Unipolar Depression Clinical Trial
Official title:
The Effects of Sleep Deprivation on Antidepressant Response in Geriatric Depression: Neurometabolic Substrates Studied With PET
This study will use positron emission tomography (PET) to examine the effect of sleep deprivation on brain function.
This study seeks to better understand the effect of sleep deprivation (TSD) on brain
function using Positron Emission Tomography (PET). PET is an established research procedure
that produces images of the brain. The purpose of these images is to show changes in brain
activity associated with sleep deprivation. The neurochemical mechanisms underlying the TSD
acceleration of antidepressant efficacy have not been identified. An understanding of these
neurochemical processes may lead to the development of pharmacologic strategies that would
accelerate antidepressant response or more directly to the development of antidepressant
treatments that are more efficacious.
This study will be conducted in collaboration with Dr.

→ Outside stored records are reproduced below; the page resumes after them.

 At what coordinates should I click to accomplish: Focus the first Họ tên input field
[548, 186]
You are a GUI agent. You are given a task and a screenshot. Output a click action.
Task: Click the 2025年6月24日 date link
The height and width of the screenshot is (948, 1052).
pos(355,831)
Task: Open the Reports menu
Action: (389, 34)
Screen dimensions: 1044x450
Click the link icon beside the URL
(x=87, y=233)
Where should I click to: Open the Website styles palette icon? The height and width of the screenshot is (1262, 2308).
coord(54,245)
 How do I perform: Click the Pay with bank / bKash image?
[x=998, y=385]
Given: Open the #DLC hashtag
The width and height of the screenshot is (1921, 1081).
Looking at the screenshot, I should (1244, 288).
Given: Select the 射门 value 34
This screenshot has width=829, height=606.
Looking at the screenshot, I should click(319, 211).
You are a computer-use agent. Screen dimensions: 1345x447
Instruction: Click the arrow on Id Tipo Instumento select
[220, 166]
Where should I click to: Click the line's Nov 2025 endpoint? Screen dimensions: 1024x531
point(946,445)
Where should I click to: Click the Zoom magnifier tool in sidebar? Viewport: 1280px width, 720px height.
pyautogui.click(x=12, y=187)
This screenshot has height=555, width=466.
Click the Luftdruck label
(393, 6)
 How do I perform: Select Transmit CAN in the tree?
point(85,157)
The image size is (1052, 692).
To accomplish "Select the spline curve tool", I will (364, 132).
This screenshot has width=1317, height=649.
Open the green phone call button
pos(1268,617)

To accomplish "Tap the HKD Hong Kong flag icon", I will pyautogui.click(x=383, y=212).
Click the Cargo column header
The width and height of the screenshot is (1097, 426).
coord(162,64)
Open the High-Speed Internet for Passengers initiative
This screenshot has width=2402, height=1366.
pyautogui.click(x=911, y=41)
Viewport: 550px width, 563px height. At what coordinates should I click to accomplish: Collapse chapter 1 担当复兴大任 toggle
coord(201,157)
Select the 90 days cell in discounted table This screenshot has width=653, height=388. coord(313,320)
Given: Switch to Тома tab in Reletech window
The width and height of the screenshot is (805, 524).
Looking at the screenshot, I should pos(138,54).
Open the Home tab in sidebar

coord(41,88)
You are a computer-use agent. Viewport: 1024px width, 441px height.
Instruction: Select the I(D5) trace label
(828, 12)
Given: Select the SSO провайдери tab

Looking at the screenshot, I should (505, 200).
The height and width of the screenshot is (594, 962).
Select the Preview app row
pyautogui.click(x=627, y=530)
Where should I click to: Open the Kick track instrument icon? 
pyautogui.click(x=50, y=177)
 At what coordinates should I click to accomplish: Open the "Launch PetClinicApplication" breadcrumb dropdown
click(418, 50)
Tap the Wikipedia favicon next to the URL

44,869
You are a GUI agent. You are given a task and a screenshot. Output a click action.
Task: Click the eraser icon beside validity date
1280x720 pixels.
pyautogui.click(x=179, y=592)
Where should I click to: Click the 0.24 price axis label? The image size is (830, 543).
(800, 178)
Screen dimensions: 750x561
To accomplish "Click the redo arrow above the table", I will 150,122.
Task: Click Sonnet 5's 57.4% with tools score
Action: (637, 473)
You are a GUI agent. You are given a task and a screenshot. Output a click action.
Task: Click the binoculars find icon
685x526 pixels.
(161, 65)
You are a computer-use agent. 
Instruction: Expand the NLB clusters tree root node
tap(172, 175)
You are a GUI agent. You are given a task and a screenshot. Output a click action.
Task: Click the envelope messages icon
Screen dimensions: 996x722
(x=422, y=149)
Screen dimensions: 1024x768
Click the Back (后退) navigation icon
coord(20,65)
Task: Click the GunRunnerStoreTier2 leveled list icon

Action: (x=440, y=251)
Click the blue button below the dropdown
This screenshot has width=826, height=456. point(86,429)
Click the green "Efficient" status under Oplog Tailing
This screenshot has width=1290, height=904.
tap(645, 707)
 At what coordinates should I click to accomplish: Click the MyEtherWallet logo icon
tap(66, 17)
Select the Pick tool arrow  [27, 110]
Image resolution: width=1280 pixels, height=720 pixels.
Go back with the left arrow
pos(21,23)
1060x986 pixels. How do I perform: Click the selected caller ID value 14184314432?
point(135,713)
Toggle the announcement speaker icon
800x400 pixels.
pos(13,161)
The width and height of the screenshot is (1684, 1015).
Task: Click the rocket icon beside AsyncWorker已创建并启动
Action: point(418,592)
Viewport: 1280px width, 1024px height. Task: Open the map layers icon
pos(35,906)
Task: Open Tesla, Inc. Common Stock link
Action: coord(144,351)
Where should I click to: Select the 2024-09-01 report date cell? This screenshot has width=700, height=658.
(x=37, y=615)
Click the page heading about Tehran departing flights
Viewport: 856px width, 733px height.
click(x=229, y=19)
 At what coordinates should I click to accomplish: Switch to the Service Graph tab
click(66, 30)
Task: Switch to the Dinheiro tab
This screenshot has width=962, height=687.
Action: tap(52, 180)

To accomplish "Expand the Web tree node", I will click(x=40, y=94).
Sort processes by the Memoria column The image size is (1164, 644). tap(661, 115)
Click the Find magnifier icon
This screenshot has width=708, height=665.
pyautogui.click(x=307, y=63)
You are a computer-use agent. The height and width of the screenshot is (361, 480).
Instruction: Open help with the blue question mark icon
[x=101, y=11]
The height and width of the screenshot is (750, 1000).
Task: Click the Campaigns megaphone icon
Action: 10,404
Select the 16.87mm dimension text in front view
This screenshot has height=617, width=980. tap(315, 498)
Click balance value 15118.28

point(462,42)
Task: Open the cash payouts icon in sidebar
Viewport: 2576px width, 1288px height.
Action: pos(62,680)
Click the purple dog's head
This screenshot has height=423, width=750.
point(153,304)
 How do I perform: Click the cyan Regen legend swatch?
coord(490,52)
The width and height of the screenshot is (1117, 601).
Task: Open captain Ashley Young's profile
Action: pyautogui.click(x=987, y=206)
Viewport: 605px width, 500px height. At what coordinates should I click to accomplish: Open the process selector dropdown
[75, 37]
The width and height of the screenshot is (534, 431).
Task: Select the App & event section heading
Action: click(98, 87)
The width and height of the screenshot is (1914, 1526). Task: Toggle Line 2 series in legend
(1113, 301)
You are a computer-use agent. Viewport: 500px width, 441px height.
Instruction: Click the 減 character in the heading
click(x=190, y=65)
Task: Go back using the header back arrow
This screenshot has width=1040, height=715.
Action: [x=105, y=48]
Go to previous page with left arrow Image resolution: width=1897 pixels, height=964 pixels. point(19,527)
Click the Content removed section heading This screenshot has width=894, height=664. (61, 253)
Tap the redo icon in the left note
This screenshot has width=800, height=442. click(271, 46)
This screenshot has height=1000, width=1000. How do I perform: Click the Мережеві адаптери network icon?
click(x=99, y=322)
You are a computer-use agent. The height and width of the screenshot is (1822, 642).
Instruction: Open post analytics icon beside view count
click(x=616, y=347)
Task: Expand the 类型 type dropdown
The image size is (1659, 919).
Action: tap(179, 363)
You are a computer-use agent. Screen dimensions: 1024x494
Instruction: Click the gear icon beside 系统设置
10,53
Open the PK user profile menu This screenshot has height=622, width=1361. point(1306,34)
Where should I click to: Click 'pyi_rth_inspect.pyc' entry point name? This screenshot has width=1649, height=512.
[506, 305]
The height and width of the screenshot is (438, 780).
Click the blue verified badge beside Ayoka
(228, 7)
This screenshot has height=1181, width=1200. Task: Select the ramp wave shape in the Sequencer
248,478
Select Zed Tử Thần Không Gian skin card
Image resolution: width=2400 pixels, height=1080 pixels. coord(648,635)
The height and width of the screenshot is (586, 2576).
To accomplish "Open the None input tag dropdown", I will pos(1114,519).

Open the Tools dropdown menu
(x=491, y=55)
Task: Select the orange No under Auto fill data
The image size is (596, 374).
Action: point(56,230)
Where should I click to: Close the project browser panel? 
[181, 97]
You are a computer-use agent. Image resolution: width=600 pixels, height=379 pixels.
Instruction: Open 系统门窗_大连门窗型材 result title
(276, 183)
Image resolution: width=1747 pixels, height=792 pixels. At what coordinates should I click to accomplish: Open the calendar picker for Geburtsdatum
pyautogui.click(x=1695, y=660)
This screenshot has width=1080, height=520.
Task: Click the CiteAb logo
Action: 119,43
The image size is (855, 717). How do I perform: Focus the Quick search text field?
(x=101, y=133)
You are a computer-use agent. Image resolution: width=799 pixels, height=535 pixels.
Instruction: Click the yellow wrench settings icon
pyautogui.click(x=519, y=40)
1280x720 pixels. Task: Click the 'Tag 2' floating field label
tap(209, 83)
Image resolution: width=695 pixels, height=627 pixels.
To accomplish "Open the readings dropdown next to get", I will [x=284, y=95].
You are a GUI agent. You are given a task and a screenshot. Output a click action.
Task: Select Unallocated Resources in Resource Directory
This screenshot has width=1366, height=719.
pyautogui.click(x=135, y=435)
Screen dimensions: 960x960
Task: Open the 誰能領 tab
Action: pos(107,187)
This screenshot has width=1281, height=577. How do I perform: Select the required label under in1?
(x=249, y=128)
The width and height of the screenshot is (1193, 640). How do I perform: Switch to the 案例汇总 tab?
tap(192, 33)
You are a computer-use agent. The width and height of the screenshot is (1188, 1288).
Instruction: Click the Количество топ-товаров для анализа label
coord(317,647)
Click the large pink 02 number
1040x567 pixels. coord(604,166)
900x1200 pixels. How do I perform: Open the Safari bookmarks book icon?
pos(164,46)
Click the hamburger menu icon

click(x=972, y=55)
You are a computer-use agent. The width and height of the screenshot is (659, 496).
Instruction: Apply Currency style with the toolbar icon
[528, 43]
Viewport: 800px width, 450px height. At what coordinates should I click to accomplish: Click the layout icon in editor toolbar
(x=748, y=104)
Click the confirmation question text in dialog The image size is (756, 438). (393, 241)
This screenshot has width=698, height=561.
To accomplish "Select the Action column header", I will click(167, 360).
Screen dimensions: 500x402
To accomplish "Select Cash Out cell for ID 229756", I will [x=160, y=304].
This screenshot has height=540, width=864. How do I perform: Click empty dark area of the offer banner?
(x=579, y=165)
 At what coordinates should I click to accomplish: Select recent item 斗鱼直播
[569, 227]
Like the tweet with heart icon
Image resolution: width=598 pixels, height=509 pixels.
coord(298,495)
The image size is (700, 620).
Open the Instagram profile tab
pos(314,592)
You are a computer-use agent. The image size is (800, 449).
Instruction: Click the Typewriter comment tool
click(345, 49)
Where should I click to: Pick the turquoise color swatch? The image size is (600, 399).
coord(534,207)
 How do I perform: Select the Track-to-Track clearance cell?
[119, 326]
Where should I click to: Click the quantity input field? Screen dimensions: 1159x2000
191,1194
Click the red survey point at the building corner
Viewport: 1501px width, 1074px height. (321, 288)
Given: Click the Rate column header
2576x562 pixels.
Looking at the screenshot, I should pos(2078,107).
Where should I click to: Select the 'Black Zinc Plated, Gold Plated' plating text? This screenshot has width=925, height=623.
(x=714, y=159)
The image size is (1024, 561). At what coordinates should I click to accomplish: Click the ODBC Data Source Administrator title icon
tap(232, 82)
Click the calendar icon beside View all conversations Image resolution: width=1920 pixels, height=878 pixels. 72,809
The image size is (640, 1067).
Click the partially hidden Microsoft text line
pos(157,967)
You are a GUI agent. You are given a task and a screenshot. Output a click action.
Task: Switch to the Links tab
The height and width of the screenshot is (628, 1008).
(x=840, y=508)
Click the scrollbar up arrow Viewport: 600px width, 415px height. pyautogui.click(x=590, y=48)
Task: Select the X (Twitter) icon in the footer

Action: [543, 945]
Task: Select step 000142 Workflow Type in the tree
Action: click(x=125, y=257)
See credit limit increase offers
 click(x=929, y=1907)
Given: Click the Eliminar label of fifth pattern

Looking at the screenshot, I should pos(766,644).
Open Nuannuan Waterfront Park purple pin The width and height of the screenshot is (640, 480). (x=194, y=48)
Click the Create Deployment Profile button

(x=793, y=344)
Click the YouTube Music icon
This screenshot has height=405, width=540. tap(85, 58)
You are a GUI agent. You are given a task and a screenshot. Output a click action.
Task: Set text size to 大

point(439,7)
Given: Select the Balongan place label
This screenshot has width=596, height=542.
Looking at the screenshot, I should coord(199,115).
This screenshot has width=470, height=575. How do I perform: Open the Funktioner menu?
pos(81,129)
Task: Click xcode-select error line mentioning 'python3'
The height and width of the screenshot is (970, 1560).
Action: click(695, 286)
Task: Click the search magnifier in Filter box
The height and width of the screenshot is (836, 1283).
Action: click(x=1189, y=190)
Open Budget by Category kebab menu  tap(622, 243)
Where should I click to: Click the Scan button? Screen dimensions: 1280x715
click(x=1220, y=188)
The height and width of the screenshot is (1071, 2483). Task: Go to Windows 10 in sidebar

Charles Reynolds' ongoing protocol
"Geriatric Depression: Neurobiology of Treatment" (IRB #970356). The impetus for the
clinical studies is the finding that the clinical response to antidepressant treatment in
geriatric depressed patients is delayed, with the median time to remission reported as up to
12 weeks. Thus, the development of a strategy to accelerate treatment response would
represent a substantial contribution to the treatment of geriatric depression. One approach
that has been reported to accelerate antidepressant response in mid-life depression is one
night of total sleep deprivation (TSD) prior to initiating antidepressant treatment. TSD has
also been shown to improve mood in depressed patients, the response to TSD may distinguish
subsequent treatment responders from non-responders and depressive relapse may occur after
naps or a night of recovery sleep. The neurochemical mechanisms underlying the TSD
acceleration of antidepressant efficacy have not been identified. An understanding of these
neurochemical processes may lead to the development of pharmacologic strategies that would
accelerate antidepressant response or more directly to the development of antidepressant
treatments that are more efficacious.
Advancements in brain imaging technology and radiotracer chemistry have made it possible to
measure metabolic activity and specific neurochemical mechanisms using Positron Emission
Tomography (PET). The proposed studies represent the initial step in characterizing the
neurochemical alterations produced by TSD and the impact of TSD on antidepressant response
by TSD in geriatric depressed patients using PET and a radiotracer for brain glucose
metabolism, [18F]-2deoxy-2-fluoro-D-glucose ([18F]-2DG). Having established the regional
metabolic alterations associated with sleep deprivation and recovery sleep in patients who
are subsequent treatment responders and compared the metabolic changes with treatment
non-responders, future studies will be undertaken using neuroreceptor radiotracers to define
the specific neurochemical pathways subserving the regional pattern of metabolic
alterations. The glucose metabolic response to sleep deprivation in mid-life depression has
been investigated at the UPMC PET Facility and at other institutions (e.g. Dube et al., in
preparation, Wu et al., 1991, 1992). The studies performed in the geriatric depressed
patients will be compared with the PET studies conducted in mid-life depressed patients to
assess the contribution of the aging process to the neurometabolic response to sleep.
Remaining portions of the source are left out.